Understanding dig . NS — Root Name Servers

The dot (.) means the root of DNS. It is the starting point of every DNS lookup.

When you run:

dig . NS

you are asking: “Who controls the top of the DNS system?”

The answer is a list of root name servers.

Root servers do not know IP addresses for websites. Their only job is to tell you:

• Which servers handle .com

• Which handle .org

• Which handle .net

Think of root servers as a directory of directories. They point you to the next level, not the final answer.

This is the first step in DNS resolution.

Understanding dig com NS — TLD Name Servers

After the root, the next level is the TLD (Top-Level Domain). For google.com, the TLD is .com.

When you run:

dig com NS

you are asking: “Who manages all .com domains?”

The answer is a list of .com name servers.

These servers do not know the IP address of google.com. Their job is only to say:

• which servers are responsible for google.com

Think of TLD servers as a middle layer. They guide you closer to the final owner.

This is the second step in DNS resolution.

Understanding dig google.com NS — Authoritative Name Servers

Now we reach the authoritative level.

When you run:

dig google.com NS

you are asking: “Who is responsible for google.com?”

The answer is a list of authoritative name servers.

These servers are owned by Google (or its DNS provider). They store the real DNS records for google.com.

Authoritative servers know:

• IP addresses

• mail servers

• other DNS records

This is the last stop before getting the final answer.

Understanding dig google.com — Full DNS Resolution Flow

Now we ask DNS the final question.

When you run:

dig google.com

you are asking: “What is the IP address of google.com?”

Behind the scenes, DNS follows these steps:

1. Ask the root servers

2. Go to the .com TLD servers

3. Reach the authoritative servers

4. Get the IP address

dig may show only the final answer, but this full path happens every time.

This layered process makes DNS:

• fast

• reliable

• scalable

This is how a name becomes an IP address.

How Recursive Resolvers Do This for Your Browser

Your browser does not talk to root or TLD servers directly.

It asks a recursive resolver (usually from your ISP or DNS provider).

The resolver:

• talks to root servers

• then TLD servers

• then authoritative servers

• gets the IP address

• sends it back to your browser

Your browser only sees the final IP, not the steps.

Resolvers also cache results.
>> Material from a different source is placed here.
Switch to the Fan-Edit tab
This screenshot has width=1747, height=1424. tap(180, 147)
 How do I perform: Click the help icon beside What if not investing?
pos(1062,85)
This makes future requests faster.

DNS feels instant because resolvers do the hard work for you.

Connecting DNS Resolution to a Real Browser Request

When you type google.com in your browser, DNS is the first step.

The browser:

1. asks the recursive resolver for the IP

2. gets the IP address

3. opens a connection to that IP

4. sends the HTTP request

Without DNS, the browser would not know where to send the request.

DNS always runs before HTTP, HTTPS, or APIs.

So every page load starts with DNS—even if you never notice it.

Wrap-up: DNS Resolution as a Layered System

DNS works in layers, not in one step.

• Root servers point to TLD servers

• TLD servers point to authoritative servers

• Authoritative servers give the final answer

Each layer has one clear job. This makes DNS simple, fast, and scalable.

Tools like dig help us see this process clearly.

Once you understand this flow, DNS stops feeling magical and starts feeling like a clean system design.